Public Health England’s Sixth Independent e-cigarette report, commissioned from researchers at King’s College London was published on Wednesday 4th March alongside some new advice on vaping in NHS mental health issues.
The report gives us updates on the use of nicotine vaping products among young people and adults and discusses the public perceptions in regard to the harmfulness of vaping. It also takes a deep look into the evidence on e-cigarette use in people with mental health conditions and pregnant women.
Current vaping use has remained stable in adults and young people since the last report. The concern is that there is an increasing number of smokers who now believe that vaping is more harmful than smoking. This is out of line with expert reviews from both the UK and the US, concluding that using regulated vaping nicotine vaping products is far less harmful than smoking.
PHE has stood by their advice that current smokers should switch to e-cigarettes in an attempt to quit, but non-smokers should not take up vaping. E-Cigarettes are much less harmful than smoking but are not completely safe. They contain significantly less harmful chemicals that cause diseases related to smoking but the long term impact of vaping will remain unknown for some time.
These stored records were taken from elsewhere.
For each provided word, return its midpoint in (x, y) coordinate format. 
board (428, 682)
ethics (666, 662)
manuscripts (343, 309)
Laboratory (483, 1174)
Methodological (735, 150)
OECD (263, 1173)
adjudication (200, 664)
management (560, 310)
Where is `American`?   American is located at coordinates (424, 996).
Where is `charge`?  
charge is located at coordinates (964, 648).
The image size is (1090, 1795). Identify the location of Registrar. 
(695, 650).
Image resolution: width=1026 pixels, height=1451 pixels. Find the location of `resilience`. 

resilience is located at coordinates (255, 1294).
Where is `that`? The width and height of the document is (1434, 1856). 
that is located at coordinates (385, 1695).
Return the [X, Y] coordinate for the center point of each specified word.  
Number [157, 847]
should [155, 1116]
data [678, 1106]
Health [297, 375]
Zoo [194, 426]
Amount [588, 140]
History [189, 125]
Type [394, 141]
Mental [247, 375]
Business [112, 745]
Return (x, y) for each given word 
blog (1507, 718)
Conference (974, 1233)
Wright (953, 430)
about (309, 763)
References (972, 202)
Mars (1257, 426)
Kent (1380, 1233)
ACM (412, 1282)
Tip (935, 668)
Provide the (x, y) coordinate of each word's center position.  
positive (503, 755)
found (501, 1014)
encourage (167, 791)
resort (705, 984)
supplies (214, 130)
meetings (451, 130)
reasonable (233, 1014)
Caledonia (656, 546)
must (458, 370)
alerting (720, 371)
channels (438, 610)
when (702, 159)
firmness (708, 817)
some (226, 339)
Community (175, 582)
There is a mistaken belief that vaping is in fact more harmful than smoking and this belief has increased rapidly among UK smokers following the US lung injury outbreak in 2019. US authorities have now confirmed that Vitamin E-acetate, a thickening agent used in cannabis products, was a primary cause of the said outbreak. This substance is banned from UK-Regulated vaping products.
The report also recommends that:
- Proof of age at the sale of vaping products needs to be better enforced to protect young people.
- Health professionals should use advice on using e-cigarettes during pregnancy.
- More research is needed into vaping among smokers with mental health conditions and pregnant smokers.
Professor John Newton, the director of health improvement at Public Health England, has commented on the review.
It is concerning to see how much the US lung disease outbreak has affected smokers’ views on e-cigarettes here in the UK. Safety fears may well be deterring many smokers from switching, leaving them on a path to years of ill health and an early death due to their smoking. The US authorities have now confirmed that vitamin E acetate, a thickening agent added to cannabis vaping liquid, was a primary cause of the US outbreak. This substance is banned in UK-regulated nicotine vaping products.Professor John Newton, the director of health improvement at Public Health England.